6. Multimodal and Embodied Extensions

PaLM 540B serves as the LLM backbone in PaLM-E, an embodied multimodal variant (PaLM-E-562B) integrating a Vision Transformer (ViT-22B, 22B parameters) and state-vector encoders. PaLM-E processes tokens from interleaved text, images, and continuous state vectors, embedded via learned projections into a unified token space. The system is trained end-to-end—either by freezing PaLM and updating encoders, or via full finetuning—on a data mixture from web, vision-language, and robotics domains.

Key results for PaLM-E-562B include:

Robotic Manipulation: TAMP VQA and planning (q₂=98.2%, plan feasibility=93.7%, pick-and-place=82.5%), tabletop block-pushing (Task 1: ~90% success), and affordance/failure prediction (F1 ≈ 0.91).
Vision-Language: Zero-shot VQA v2 (80.0%), OK-VQA (66.1%—SOTA for single model), COCO CIDEr=138.7.
Language Tasks: NLU retention 100.4%, NLG retention 96.2% relative to PaLM 540B (no catastrophic forgetting) (Driess et al., 2023).

PaLM-E exemplifies direct extension of large unimodal LMs into scalable, generalist multimodal and embodied reasoning agents by unified token interleaving and prefix encoding.

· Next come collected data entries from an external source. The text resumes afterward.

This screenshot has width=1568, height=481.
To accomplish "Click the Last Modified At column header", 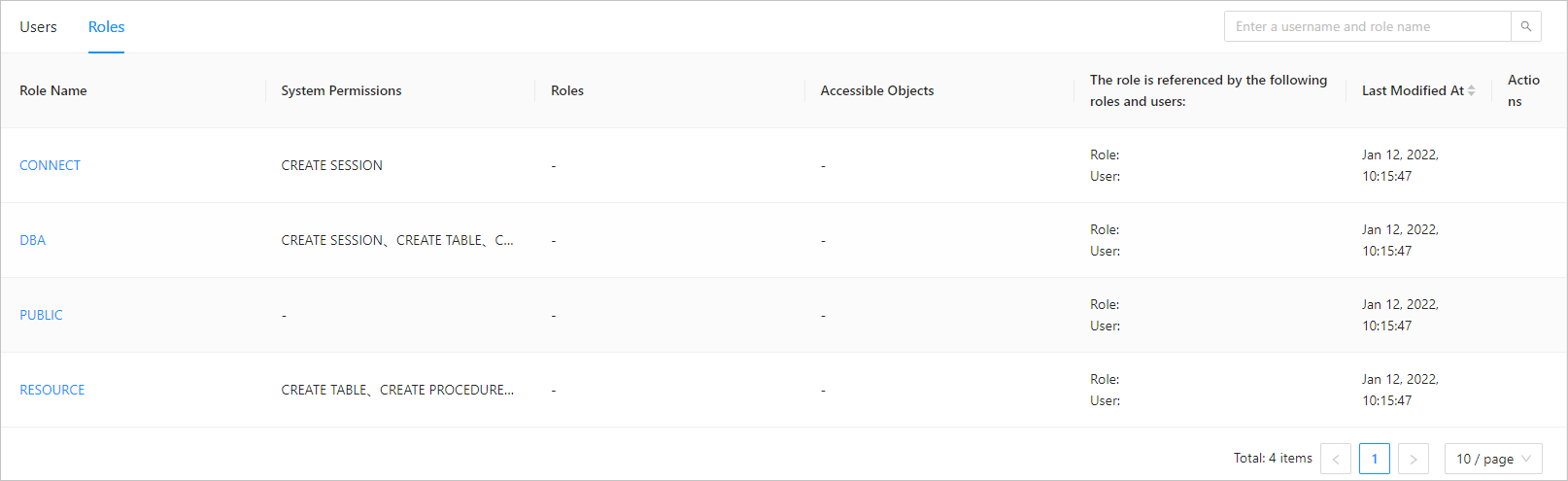I will (x=1412, y=90).
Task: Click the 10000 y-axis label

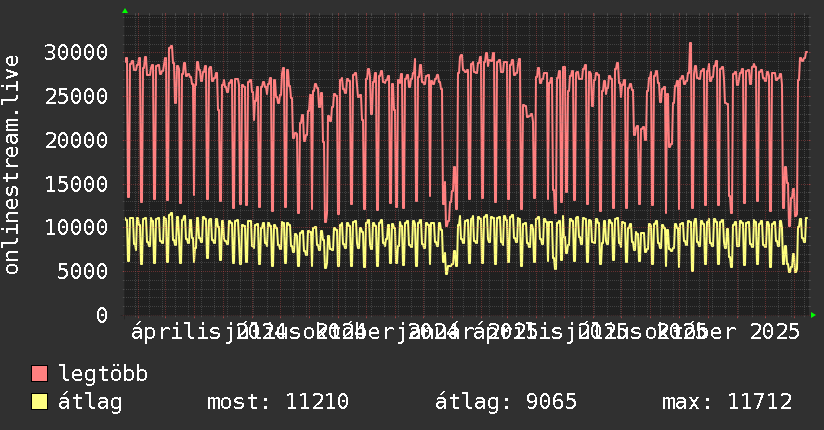Action: tap(76, 227)
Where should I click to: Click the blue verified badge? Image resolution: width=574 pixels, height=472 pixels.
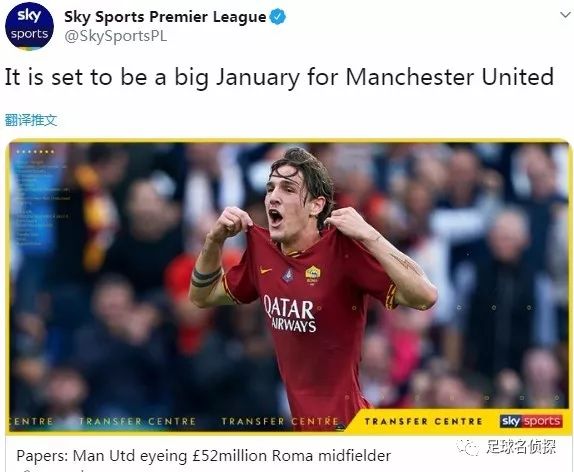[x=277, y=17]
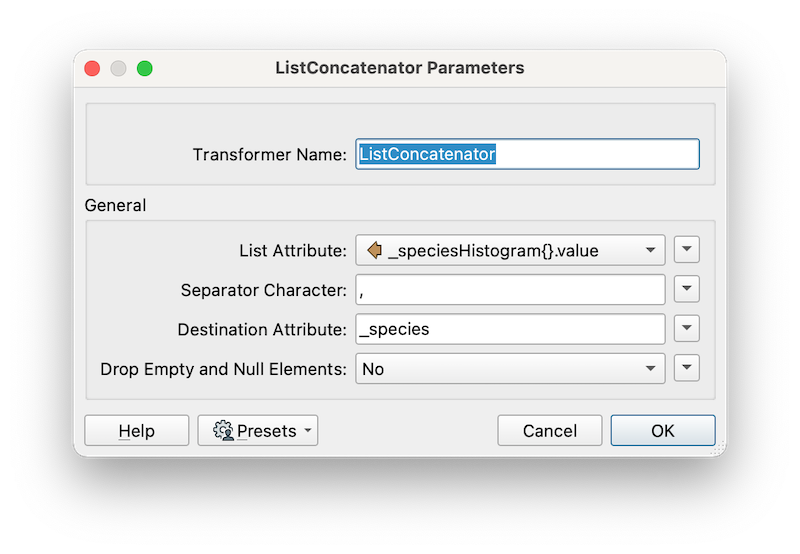Click the ListConcatenator Parameters title bar
The height and width of the screenshot is (554, 800).
[x=400, y=69]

7. Limitations, Bias, and Ethical Considerations

PaLM 540B exhibits measurable bias and toxicity, e.g., higher anti-Muslim bias and increased toxicity in certain demographic prompts, with moderate mitigation via prompt filtering, output monitoring, and bloom-filter blocking during inference. Memorization, especially of repetitive or formulaic content, increases sublinearly with model scale. The model, as a highly general pretrained system, is not tailored for sensitive/safety-critical tasks without further domain-specific mitigation and caution.

Open challenges include optimal data/model scaling trade-offs, impact of data quality and freshness, effective sparsification (Mixture-of-Experts), and incorporating retrieval or modularity within the Pathways framework. PaLM 540B, as a reference model, catalyzes ongoing research into both fundamental limits of scaling and practical methodologies for efficient adaptation, alignment, and multimodal grounding (Chowdhery et al., 2022, Tay et al., 2022, Driess et al., 2023).